Hal-hal tersebut dapat dimulai dengan menciptakan MCK yang sehat. Berkaitan dengan pemahaman masyarakat tentang pentingnya kesehatan khususnya dalam hal MCK, maka kesadaran masyarakat perlu ditumbuhkan kembali. Hal tersebut dapat diwujudkan melalui beberapa program kegiatan, antara lain penyuluhan, kuisioner, dan pemberian pesan bergambar.
Selain itu, pendidikan adalah hal yang sama pentingnya bagi kehidupan masyarakat. Dikarenakan pendidikan itu dapat mendukung dan menunjang kehidupan masyarakat menuju taraf yang lebih baik lagi. Oleh karena itu sekolah merupakan salah satu kebutuhan bagi setiap individu. Pendidikan tidak hanya di dapatkan melalui sekolah saja tetapi dapat juga melalui lembaga-lembaga pendidikan atau bimbingan belajar. Di dusun Jelok masih kurangnya pengetahuan tentang pentingnya pendidikan dan wajib belajar. Hal ini dapat dibuktikan melalui masih adanya anak-anak yang tidak bersekolah. Dalam membantu mereka untuk menyadari betapa pentingnya pendidikan sebuah bimbingan belajar dapat membantu mereka dalam proses belajar. Dikarenakan bimbingan belajar dapat mencakup tidak hanya mencakup anak-anak yang bersekolah saja tetapi untuk anak-anak yang tidak mendapat kesempatan untuk bersekolah. Bimbingan belajar tersebut meliputi: bimbingan baca tulis hitung, bahasa Inggris, dan taman pendidikan Al-Quran. Dalam pendidikan baca tulis dan hitung adalah hal yang dasar dalam sebuah pembelajaran dan itu sangat membantu anak-anak terutama mereka yang tidak dapat mersaakan pedidikan melalui sekolah dikaranakan keterbatasan biaya. Mengenal bahasa asing selain bahasa ibu atau pun bahasa sehari-hari sangatlah penting dikarenakan belajar bahasa dapat mengembangkan kemampuan verbal seseorang akan sebuah bahasa baru.
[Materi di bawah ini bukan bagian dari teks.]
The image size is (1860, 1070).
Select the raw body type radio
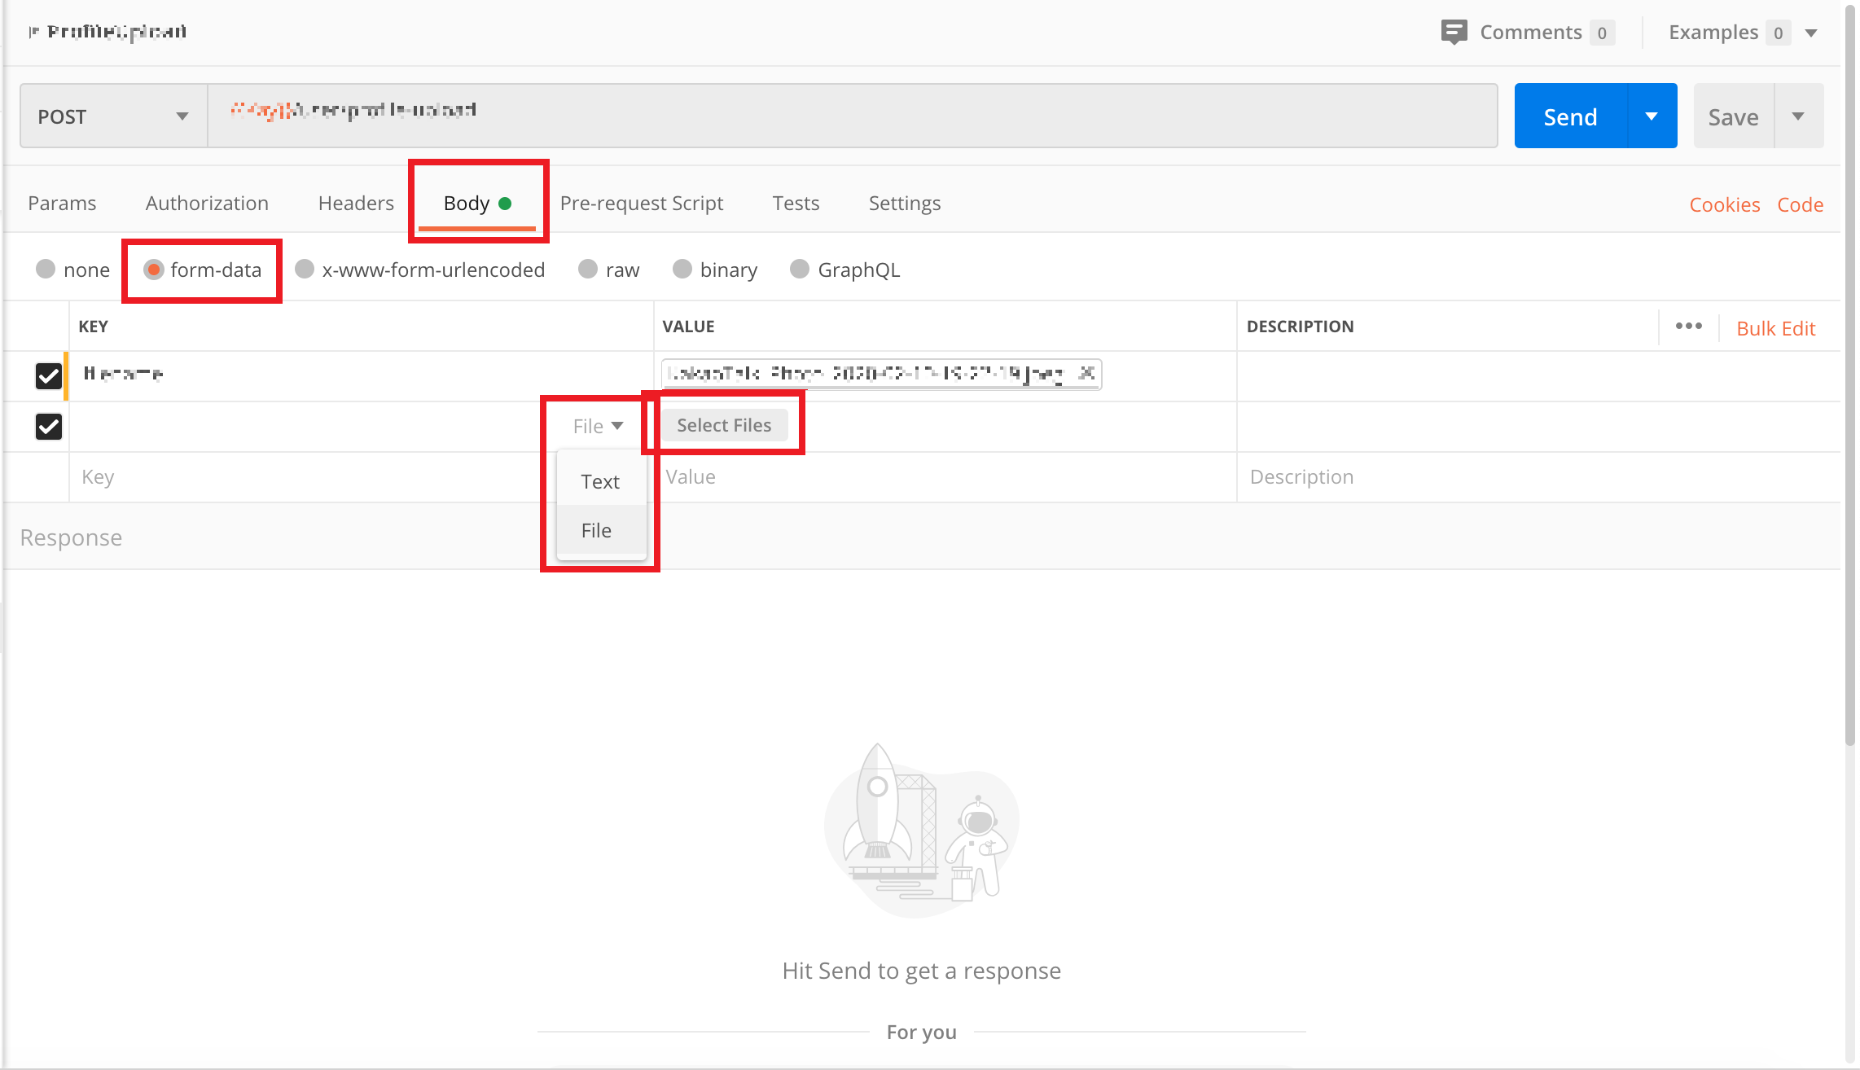588,270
Bahasa inggris merupakan bahasa asing yang banyak digunakan. Pengunaan bahasa asing dapat menambah daya tarik akan suatu tempat. Selain bahasa Inggris, pendidikan spiritual sangatlah penting dikarenakan spiritual sebagai dasar dan pedoman seseorang. Taman pendidikan Al-Qran disesuaikan dengan mayoritas warga yang beragama muslim. Hal ini bertujuan untuk bersama-sama belajar mengenai agama dan kitab suci.

B.     Tujuan dan Indikator
Program ini memiliki tujuan umum untuk dapat menciptakan kesejahteraan masyarakat dengan pemberdayaan yang telah diberikan. Kesehatan dan pendidikanlah yang menjadi sasaran khusus program dalam mencapai semua tujuan tersebut. Indikator keberhasilan program ini dapat dilihat melalui tingkat kesadaran masyarakat mengenai kebersihan MCK dan tingkat kesadaran masyarakat untuk meningkatkan pentingnya wajib belajar 12 tahun. Pemberdayaan masyarakat sebagai tokoh yang berkompeten dalam bidang pendidikan untuk melanjutkan program bimbingan belajar di lingkungan. Hingga akhirnya tingkat pendidikan di lingkungan masyarakat dapat lebih tinggi dibandingkan sebelum dilaksanakannya program.